Dentro das demarcações focadas a partir do olhar do colonizador, algumas datas eventualmente são lembradas, tais como fevereiro de 1500, quando Vicente Pizón teria descoberto o Ceará; 1535, ocasião em que houve a criação da Capitania do Siará, doada a Antônio Cardoso de Barros, como um dos quinze lotes que formavam as doze capitanias hereditárias, divididas pela coroa portuguesa; 1603, ano que Pero Coelho inaugura a primeira bandeira exploratória no Ceará; e a ocupação de Martim Soares Moreno, em 1611. O calendário histórico indica ainda 1621, como a incorporação da Capitania do Siará ao Maranhão e Grão-Pará e 1656, ano de anexação à Capitania de Pernambuco.
De 1604, no tempo em que aconteceu a resistência local à invasão de Pero Coelho, na Ibiapaba; a 1884, quando o Ceará, antes de todos os demais estados brasileiros, aboliu a escravatura, passando pelos ataques dos nativos às missões jesuítas e pela participação do Ceará na Confederação do Equador, em 1824, muitas datas podem ser realçadas estimulando-nos a levantar a cabeça na construção do futuro. A bem da verdade, a movimentação da sociedade em torno dos marcos históricos suscita em si novas necessidades de interpretações. Mas temos uma data histórica que deveria ser o chacra da emancipação social no Ceará, que é o ano de 1799.
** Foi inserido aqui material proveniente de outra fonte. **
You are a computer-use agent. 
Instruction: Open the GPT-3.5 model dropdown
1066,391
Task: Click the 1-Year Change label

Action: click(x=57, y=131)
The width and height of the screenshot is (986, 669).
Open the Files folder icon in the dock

O que aconteceu de tão importante neste ano? Ora, nada mais nada menos do que a nossa independência definitiva de Pernambuco. Mesmo com governadores nomeados pela monarquia, o Ceará passa a partir desta data a ter vida política própria. São pouco mais de duzentos anos e nesse pequeno espaço de contextualização existencial e histórica já produzimos uma contribuição espetacular para a formação do Brasil. Que o digam os beneficiários das obras de José de Alencar, Rachel de Queiroz e Patativa do Assaré (literatura e poesia), Clóvis Bevilacqua e Paulo Bonavides (direito); Padre Cícero e Dom Helder Câmara (religiosidade), Raimundo Cela e Antônio Bandeira (artes plásticas), Alberto Nepomuceno, Humberto Teixeira e Eleazar de Carvalho (música), Capistrano de Abreu (história), Dragão do Mar e Tristão Gonçalves (cidadania), Delmiro Gouveia, Luís Severiano Ribeiro, Luís Carlos Barreto, José Macedo e Edson Queiroz (empreendedorismo), Aderbal Freire-Filho (teatro), Luciano Carneiro e Chico Albuquerque (fotografia), Chico Anysio, Renato Aragão e Tom Cavalcante (humor), Florinda Bolkan e Luísa Thomé (cinema e televisão).
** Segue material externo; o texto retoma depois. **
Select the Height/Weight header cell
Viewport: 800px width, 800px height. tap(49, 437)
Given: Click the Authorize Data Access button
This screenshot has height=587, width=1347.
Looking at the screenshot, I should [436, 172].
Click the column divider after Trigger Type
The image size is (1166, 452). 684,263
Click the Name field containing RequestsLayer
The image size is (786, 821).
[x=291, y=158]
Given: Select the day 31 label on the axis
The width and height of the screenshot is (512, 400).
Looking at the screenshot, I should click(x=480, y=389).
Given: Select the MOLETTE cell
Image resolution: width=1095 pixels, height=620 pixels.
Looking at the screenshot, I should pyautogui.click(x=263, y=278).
Sem esquecer o filho de Iracema e Martim, na condição de primeiro cearense mestiço, precisamos referendar o desligamento de Pernambuco como a base de um discurso articulado e contundente na demarcação das nossas vontades, a fim de que possamos inserir o sujeito cearense em nós mesmos e romper com a compulsória mentalidade de colonizado. Chega de nos olharmos de fora para dentro, de modo pitoresco como um navegante estrangeiro descobrindo curiosidades. Precisamos estabelecer um diálogo entre o hábito tradicional e uma nova maneira de nos vermos. Só assim tornaremos o passado uma plataforma de impulsão do presente e não um grilhão que nos mantém presos à submissão sequaz. A configuração da nossa emancipação social começou um dia desses. Se dermos vez ao estica e puxa hiperbólico da imaginação, conseguiremos fugir dessa linearidade histórica. O processo de evolução da cidadania necessita desse cruzamento de ondas, de ventos contrários e de um ponto de partida capaz de honrar o nosso sentido de destino.